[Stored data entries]
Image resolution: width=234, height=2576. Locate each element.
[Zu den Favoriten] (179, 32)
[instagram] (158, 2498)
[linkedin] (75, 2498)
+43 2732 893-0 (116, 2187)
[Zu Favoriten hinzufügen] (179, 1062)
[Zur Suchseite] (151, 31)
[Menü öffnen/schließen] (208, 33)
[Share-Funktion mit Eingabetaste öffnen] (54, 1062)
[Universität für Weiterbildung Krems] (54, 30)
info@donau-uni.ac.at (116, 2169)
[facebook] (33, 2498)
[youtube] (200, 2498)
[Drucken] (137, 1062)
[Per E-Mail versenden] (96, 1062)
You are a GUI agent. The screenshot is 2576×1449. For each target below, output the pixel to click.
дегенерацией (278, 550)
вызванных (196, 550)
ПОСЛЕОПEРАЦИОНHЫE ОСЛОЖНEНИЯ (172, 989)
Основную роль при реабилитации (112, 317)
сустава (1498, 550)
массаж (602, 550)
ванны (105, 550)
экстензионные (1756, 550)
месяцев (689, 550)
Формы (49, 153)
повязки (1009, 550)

> PROBLEM TO WORK ON: Look through the entries above and find each line where the word "Favoriten" occurs; copy those lines.

> RESPONSE TO THIS EXERCISE:
[Zu den Favoriten] (179, 32)
[Zu Favoriten hinzufügen] (179, 1062)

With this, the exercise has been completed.